### SOURCE RECORDS
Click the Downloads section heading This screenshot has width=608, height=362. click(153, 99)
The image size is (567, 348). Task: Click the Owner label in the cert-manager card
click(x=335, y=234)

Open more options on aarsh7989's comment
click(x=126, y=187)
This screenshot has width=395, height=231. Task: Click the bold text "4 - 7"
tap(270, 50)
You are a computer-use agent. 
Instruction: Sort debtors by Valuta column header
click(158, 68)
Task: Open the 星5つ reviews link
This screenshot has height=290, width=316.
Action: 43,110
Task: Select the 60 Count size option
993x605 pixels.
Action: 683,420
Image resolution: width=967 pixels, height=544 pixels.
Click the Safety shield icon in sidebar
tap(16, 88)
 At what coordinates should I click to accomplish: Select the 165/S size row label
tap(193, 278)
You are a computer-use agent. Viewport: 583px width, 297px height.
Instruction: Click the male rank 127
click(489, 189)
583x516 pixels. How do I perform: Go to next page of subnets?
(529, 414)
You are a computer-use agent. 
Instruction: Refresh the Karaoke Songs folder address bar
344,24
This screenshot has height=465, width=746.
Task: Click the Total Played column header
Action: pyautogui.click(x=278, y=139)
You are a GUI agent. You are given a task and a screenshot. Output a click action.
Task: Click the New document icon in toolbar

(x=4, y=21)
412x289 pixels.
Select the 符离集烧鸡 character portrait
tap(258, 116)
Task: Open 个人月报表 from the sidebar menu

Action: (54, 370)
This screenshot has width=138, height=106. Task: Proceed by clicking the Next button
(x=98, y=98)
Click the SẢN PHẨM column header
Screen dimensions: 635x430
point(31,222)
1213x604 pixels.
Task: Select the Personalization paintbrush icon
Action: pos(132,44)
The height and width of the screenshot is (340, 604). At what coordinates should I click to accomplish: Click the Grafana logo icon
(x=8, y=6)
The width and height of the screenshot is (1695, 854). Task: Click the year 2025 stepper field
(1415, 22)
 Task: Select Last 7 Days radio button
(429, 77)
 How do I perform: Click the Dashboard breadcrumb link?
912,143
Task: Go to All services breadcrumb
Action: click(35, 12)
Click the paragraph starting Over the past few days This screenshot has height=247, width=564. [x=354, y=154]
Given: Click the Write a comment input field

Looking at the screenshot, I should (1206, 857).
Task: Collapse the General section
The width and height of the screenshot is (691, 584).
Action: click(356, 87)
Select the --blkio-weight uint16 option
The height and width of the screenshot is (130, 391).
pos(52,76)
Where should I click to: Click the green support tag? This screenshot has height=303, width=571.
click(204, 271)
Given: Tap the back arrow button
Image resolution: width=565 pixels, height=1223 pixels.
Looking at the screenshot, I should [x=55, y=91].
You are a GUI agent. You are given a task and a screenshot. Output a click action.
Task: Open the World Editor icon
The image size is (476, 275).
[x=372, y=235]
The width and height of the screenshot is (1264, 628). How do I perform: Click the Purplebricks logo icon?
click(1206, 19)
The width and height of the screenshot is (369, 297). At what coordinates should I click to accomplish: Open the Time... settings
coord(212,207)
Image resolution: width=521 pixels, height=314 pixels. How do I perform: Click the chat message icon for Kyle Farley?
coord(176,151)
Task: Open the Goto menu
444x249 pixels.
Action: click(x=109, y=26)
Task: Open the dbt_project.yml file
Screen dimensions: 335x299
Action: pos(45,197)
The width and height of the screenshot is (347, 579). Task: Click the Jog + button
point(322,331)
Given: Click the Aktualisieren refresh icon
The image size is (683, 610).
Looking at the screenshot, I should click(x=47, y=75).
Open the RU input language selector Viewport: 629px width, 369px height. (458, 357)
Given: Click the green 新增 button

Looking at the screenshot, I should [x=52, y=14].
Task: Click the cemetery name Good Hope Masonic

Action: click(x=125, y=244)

### EXERCISE DETAILS
Wherever a line in the records contains the word "section", copy that line.

### RESULT BELOW
Click the Downloads section heading This screenshot has width=608, height=362. click(153, 99)
Task: Collapse the General section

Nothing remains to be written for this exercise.